_Task instructions_
Report the count of lines in the entries below that contain "with", and leave out everything else.

_The data_
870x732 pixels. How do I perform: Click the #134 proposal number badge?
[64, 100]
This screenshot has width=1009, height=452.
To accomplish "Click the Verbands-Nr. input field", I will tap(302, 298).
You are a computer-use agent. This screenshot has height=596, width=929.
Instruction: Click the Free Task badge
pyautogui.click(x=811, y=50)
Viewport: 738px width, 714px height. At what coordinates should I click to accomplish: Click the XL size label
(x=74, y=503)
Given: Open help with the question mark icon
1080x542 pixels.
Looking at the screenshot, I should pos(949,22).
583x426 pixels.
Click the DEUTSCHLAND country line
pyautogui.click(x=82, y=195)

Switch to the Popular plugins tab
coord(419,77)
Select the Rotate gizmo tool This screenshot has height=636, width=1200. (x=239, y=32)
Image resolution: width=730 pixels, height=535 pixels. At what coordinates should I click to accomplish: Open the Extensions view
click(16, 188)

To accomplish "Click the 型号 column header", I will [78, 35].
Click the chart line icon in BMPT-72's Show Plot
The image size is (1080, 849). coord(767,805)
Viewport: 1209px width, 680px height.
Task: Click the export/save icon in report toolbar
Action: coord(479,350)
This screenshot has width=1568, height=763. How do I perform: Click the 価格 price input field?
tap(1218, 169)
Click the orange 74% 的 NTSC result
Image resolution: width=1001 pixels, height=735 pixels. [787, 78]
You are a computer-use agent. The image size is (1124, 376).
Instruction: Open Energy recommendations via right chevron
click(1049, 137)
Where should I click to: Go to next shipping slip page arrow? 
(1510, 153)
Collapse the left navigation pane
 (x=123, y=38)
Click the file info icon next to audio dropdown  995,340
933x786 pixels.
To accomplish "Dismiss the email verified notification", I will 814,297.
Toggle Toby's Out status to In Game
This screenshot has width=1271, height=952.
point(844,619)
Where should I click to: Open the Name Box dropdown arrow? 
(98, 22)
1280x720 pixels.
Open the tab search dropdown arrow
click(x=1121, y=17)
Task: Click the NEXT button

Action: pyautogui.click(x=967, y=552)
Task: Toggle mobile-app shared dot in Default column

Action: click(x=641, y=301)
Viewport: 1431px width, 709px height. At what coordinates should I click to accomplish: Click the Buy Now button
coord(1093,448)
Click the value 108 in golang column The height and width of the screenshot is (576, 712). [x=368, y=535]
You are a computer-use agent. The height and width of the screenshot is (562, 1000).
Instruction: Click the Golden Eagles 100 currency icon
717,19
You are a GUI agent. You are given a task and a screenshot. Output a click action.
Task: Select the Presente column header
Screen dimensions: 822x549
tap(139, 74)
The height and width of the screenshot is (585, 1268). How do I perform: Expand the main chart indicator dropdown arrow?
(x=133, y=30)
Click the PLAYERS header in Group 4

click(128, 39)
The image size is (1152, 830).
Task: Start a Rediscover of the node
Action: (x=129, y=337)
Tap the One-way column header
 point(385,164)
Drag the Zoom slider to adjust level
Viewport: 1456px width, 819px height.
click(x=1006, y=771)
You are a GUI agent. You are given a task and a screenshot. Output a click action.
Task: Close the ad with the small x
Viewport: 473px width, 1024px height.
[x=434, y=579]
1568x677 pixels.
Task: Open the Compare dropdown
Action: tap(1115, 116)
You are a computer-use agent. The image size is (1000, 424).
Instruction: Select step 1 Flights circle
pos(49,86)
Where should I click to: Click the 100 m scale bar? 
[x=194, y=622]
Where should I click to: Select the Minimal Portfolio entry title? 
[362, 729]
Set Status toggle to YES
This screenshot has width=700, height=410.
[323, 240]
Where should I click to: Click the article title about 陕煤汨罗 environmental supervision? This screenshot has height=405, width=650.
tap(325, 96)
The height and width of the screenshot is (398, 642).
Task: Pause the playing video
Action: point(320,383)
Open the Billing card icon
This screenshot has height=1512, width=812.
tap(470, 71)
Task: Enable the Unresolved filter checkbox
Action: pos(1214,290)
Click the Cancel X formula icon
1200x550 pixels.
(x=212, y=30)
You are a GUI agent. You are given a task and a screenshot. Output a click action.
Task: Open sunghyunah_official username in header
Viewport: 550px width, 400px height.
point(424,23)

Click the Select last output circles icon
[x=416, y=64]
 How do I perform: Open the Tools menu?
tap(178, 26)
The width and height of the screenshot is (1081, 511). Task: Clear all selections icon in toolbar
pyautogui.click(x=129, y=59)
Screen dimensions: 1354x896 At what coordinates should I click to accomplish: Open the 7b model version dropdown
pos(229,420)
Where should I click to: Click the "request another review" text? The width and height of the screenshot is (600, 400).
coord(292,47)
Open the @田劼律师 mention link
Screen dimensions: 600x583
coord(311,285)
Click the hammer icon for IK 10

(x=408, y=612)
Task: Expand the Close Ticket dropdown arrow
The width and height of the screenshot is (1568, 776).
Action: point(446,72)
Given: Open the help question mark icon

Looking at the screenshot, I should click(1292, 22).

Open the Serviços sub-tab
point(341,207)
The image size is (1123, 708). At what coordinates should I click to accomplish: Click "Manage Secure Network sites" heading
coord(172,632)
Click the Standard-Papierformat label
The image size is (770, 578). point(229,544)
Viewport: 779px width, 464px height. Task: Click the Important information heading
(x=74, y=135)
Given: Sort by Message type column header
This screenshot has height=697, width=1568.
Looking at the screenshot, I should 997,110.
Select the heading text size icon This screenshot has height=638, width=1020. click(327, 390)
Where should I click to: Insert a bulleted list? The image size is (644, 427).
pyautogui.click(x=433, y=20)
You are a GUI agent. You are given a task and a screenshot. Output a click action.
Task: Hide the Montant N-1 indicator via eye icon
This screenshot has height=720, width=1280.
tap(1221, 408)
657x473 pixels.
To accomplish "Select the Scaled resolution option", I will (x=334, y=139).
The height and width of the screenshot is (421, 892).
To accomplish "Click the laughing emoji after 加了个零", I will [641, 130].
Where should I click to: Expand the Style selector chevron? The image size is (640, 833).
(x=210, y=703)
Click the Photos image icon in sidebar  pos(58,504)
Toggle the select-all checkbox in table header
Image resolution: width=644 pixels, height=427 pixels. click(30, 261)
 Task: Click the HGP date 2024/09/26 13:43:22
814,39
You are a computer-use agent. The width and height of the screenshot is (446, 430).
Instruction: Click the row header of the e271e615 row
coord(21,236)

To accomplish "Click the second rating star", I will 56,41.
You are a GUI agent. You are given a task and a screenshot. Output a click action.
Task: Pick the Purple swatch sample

_Solution to the problem_
2